:: RECORDED DATA
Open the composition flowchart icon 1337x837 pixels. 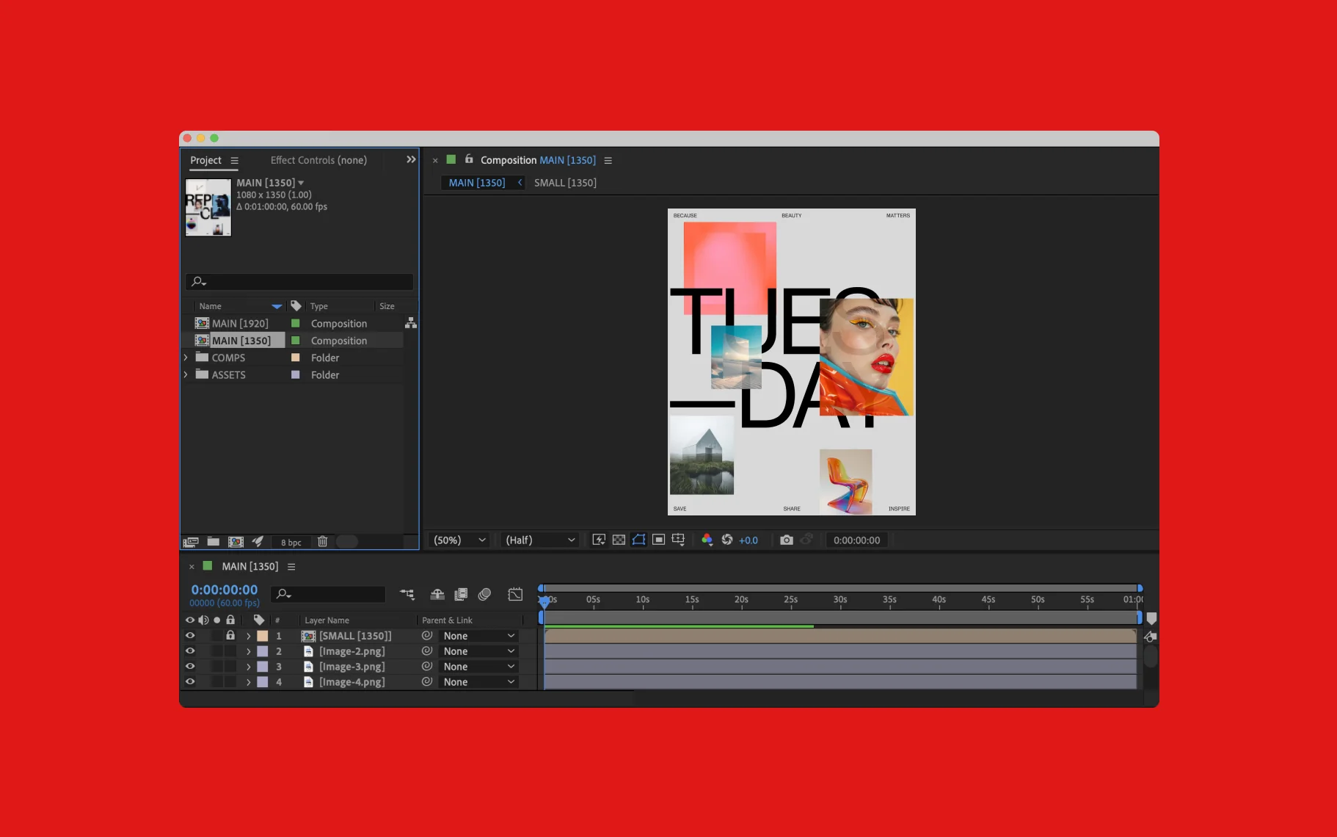411,323
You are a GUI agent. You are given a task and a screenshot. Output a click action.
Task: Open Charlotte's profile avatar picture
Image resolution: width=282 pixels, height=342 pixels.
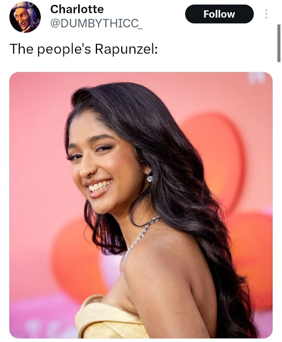[25, 17]
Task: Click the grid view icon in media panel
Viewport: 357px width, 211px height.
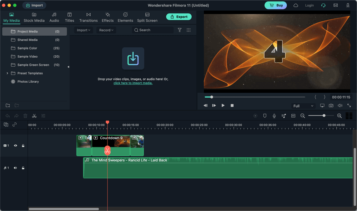Action: [x=188, y=30]
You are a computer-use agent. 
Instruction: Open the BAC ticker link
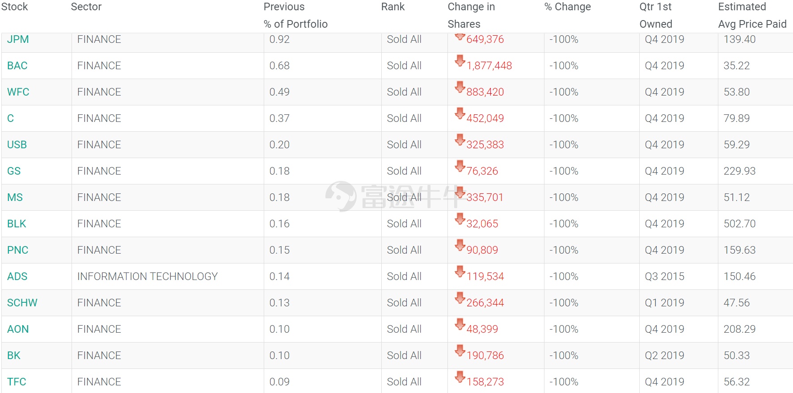[17, 66]
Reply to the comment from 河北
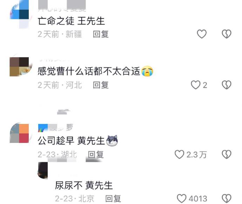Image resolution: width=242 pixels, height=204 pixels. tap(101, 85)
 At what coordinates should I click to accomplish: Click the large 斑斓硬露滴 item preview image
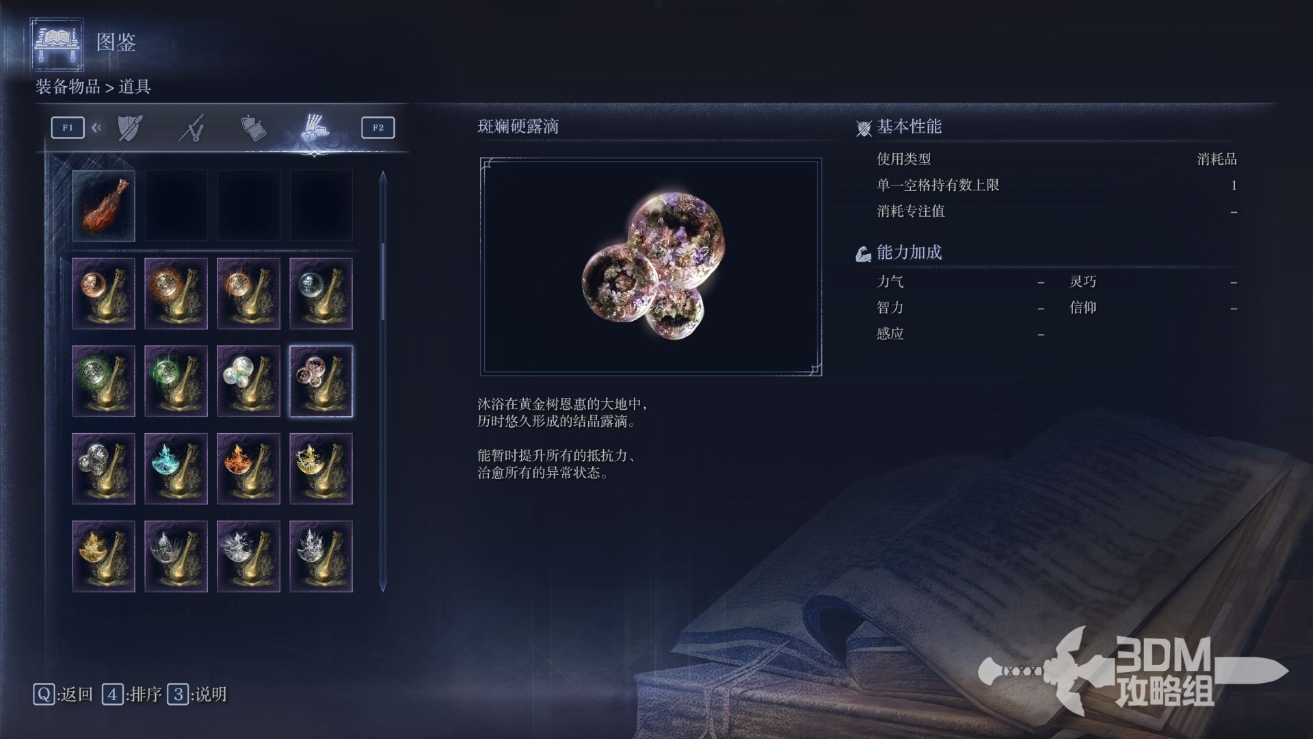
::::
TASK GOAL:
Beginning with the line that holds "Reply to the comment from 河北" and continuing to the end of the entries above, set down each line exactly, both ends included; include no pictures.

ANSWER FOR THIS EXERCISE:
Reply to the comment from 河北
Image resolution: width=242 pixels, height=204 pixels. tap(101, 85)
 At what coordinates should I click to accomplish: Click the large 斑斓硬露滴 item preview image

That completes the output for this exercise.